Petrolio e gas in rialzo
L’incertezza geopolitica ha sostenuto le quotazioni del petrolio, con il WTI salito oltre i 72 dollari al barile e il Brent oltre i 77 dollari, mentre anche il gas naturale europeo ha registrato un deciso incremento, con i contratti di riferimento negoziati ad Amsterdam in crescita fino a sfiorare i 49 euro per megawattora. Il rialzo riflette le preoccupazioni dei mercati per possibili interruzioni delle forniture energetiche e per l’evoluzione della situazione nell’area del Golfo Persico.
Le Borse europee chiudono in calo
L’aumento delle tensioni ha spinto al ribasso i principali listini azionari europei. L’indice STOXX Europe 600 ha registrato una flessione di circa l’1,2%, con i comparti immobiliare e industriale tra i più penalizzati, mentre il settore energia ha mostrato una maggiore capacità di tenuta grazie al rialzo delle quotazioni delle materie prime.

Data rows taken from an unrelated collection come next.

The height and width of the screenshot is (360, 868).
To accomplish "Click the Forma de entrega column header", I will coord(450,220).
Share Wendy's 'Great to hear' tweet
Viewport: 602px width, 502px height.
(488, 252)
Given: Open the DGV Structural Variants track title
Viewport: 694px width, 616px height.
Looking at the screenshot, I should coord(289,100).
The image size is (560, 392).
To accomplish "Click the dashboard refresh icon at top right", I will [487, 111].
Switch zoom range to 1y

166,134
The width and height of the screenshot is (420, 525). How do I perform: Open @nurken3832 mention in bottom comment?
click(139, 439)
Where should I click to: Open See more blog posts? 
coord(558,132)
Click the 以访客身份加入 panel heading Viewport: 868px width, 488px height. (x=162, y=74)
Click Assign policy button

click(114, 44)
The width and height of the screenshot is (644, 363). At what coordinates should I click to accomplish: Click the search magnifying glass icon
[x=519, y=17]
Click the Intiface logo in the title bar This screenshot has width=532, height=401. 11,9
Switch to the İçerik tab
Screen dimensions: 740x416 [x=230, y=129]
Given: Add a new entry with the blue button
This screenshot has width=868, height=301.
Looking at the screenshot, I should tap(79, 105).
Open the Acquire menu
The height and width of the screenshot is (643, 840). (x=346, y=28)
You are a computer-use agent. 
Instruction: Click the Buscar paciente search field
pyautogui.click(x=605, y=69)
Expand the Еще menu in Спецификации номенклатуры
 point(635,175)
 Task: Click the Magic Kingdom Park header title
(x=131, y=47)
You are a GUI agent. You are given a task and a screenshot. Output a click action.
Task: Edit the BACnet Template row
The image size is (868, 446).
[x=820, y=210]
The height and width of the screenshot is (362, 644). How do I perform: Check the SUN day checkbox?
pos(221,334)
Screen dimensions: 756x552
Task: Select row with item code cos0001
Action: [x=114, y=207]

Tra le principali piazze finanziarie europee, Milano, Parigi, Francoforte, Madrid e Londra hanno tutte chiuso la seduta in territorio negativo, risentendo del clima di incertezza che continua a caratterizzare i mercati internazionali.
Pressione anche sul mercato obbligazionario
Le tensioni internazionali hanno interessato anche il comparto dei titoli di Stato, con un aumento dei rendimenti delle principali obbligazioni governative europee.
In Italia il rendimento del BTP decennale è salito fino al 3,86%, mentre anche i titoli di Stato francesi e tedeschi hanno registrato un incremento dei rendimenti. Lo spread tra il BTP italiano e il Bund tedesco si è attestato intorno agli 81 punti base, riflettendo il clima di maggiore prudenza degli investitori.
Mercato valutario stabile
Sul fronte valutario, l’euro ha mostrato un andamento sostanzialmente stabile nei confronti del dollaro statunitense, mantenendosi intorno a quota 1,1490.
L’attenzione degli operatori resta concentrata sull’evoluzione del quadro geopolitico e sui possibili effetti che un eventuale prolungamento delle tensioni potrebbe avere sui mercati energetici, sull’inflazione e sulle prospettive di crescita dell’economia globale.